After hearing a presentation by state Lottery Director Bishop Woosley on monitor games — a subject the Lottery Commission is expected to consider Wednesday — the oversight committee took the unusual step of approving a “motion of non-support” by Sen. Jimmy Hickey, R-Texarkana.
The motion passed in a voice vote in which some “no” votes were heard.
Woosley told the board he believes the 2009 state law that established the lottery, after voters approved a constitutional amendment to allow a lottery in 2008, allows the addition of monitor games. He cited a 2013 advisory opinion by Attorney General Dustin McDaniel that said no state law appeared to prohibit monitor games.
He said that if the games are added, players would buy tickets and then have the option of watching on a monitor to see the results of a drawing. Drawings for monitor games typically are held every four minutes, he said.
Keno and Quick Draw are the most played monitor lottery games, Woosley said. He said the Lottery Commission will consider launching a Bingo game.
Woosley said there has been a lot of misinformation about monitor games, with some erroneously claiming the monitors would be interactive.
“As most of you know, in Arkansas we’re prohibited from having any type of interactive monitor, any type of machine that will, based on you touching it, spit out a lottery ticket in any form or fashion,” he said.
Several members of the committee voiced reservations about the idea.
“I don’t know if that’s what people were thinking of when they voted for a lottery,” said Sen. Robert Thompson, D-Paragould, the committee’s chairman.
Sen. Missy Irvin, R-Mountain View, said she was concerned that allowing players to play every four minutes would encourage “addictive behavior,” much like slot machines in casinos.
Jerry Cox, president of the Christian conservative Family Council, told the panel that monitor games might not have interactive monitors to begin with, but it would only be a matter of time until someone proposed making them interactive. He also said he could imagine a retailer installing multiple monitors and creating “a little casino.”
Woosley also told the board the commission is exploring the idea of allowing people to use debit cards to buy lottery tickets.

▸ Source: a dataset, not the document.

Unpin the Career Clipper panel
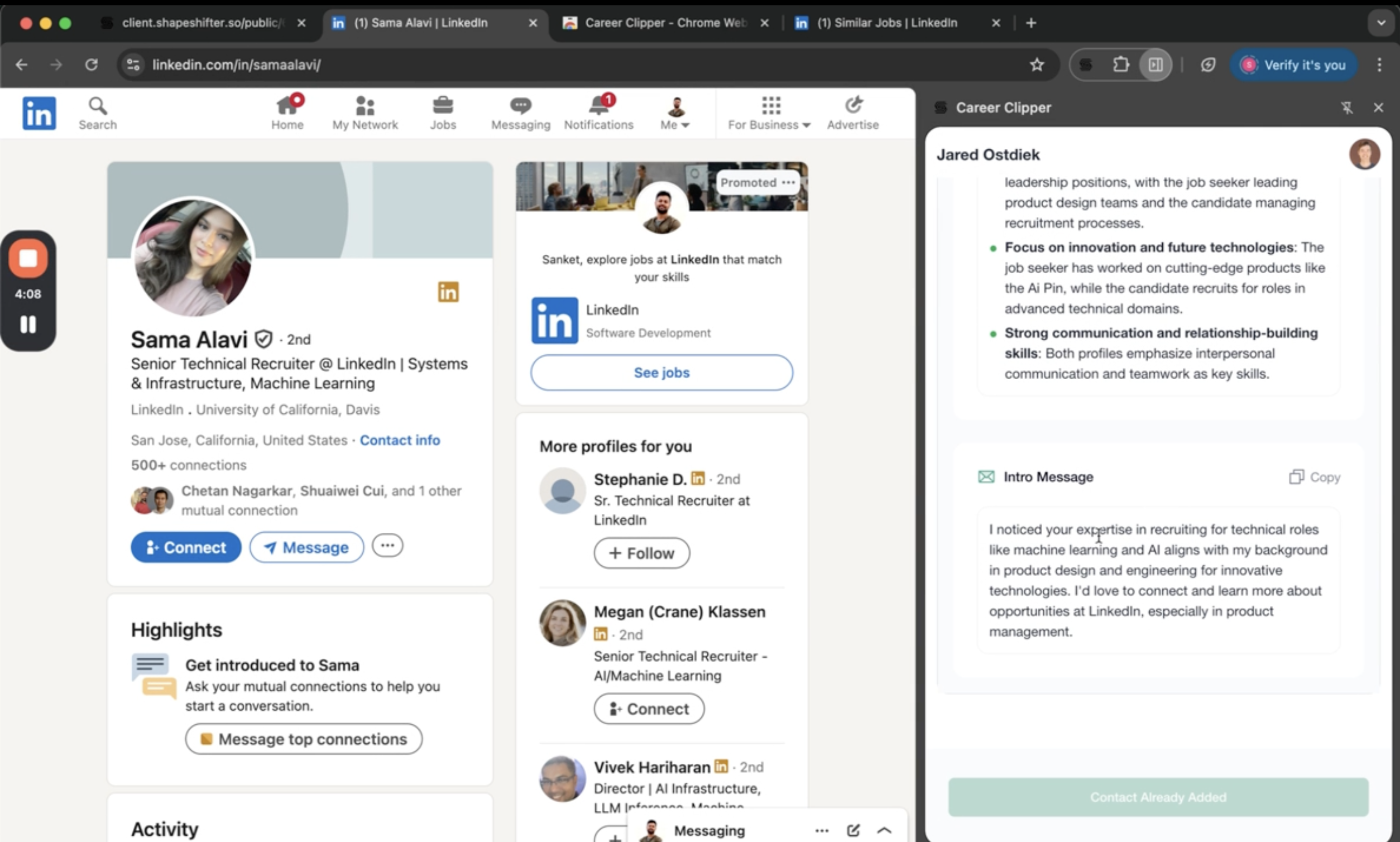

The state lottery law currently requires tickets to be purchased with cash, but Woosley said the commission may ask for a change to the law so that the lottery can keep up with the rest of the lottery industry.
Thirty-seven state lotteries allow debit card purchases. Woosley said 10 of them allow retailers to decide whether to permit debit card purchases, which is the approach the Arkansas Lottery Commission is considering.

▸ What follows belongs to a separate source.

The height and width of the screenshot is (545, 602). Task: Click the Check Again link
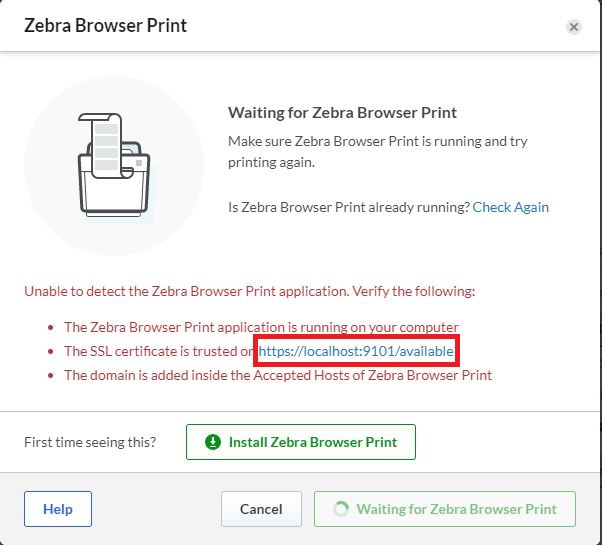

Polly Martin, president of the Arkansas Grocers and Retail Merchants Association, told the committee the transaction fees on debit cards could make it impossible for some retailers to make a profit if they began accepting debit cards from lottery players. She also said that giving retailers a choice would not matter.

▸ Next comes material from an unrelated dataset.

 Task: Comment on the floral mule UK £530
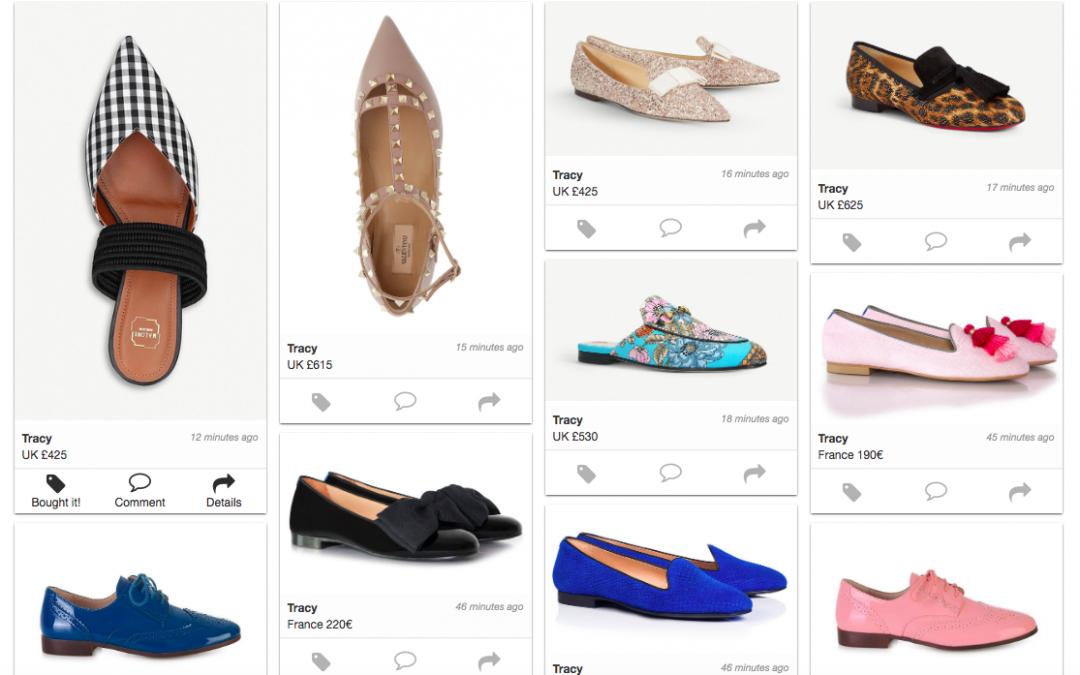[x=671, y=473]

“If your competition across the street takes debit cards, you’re going to have to take them too,” she said.
Woosley said the lottery is looking for ways to boost flagging ticket sales. The lottery’s net revenue for the fiscal year to date was $55.5 million as of the end of March, down from $67.2 million at the same time in 2013, he said.
In February, lottery officials revised their forecast of net revenue for the current fiscal year from $89.5 million down to $82.8 million.
Woosley attributed the declining revenue to a number of factors, including changes to the multi-state Powerball game that raised the ticket price and lowered the odds of winning; a predictable waning of the excitement that followed the lottery’s 2009 launch; and decisions to launch a variety of new offerings in the lottery’s early months instead of saving them to roll out over a period of years.
“We kind of fired all the shots at once,” Woosley said, referring to decisions made under the leadership of his predecessor, Ernie Passailaigue.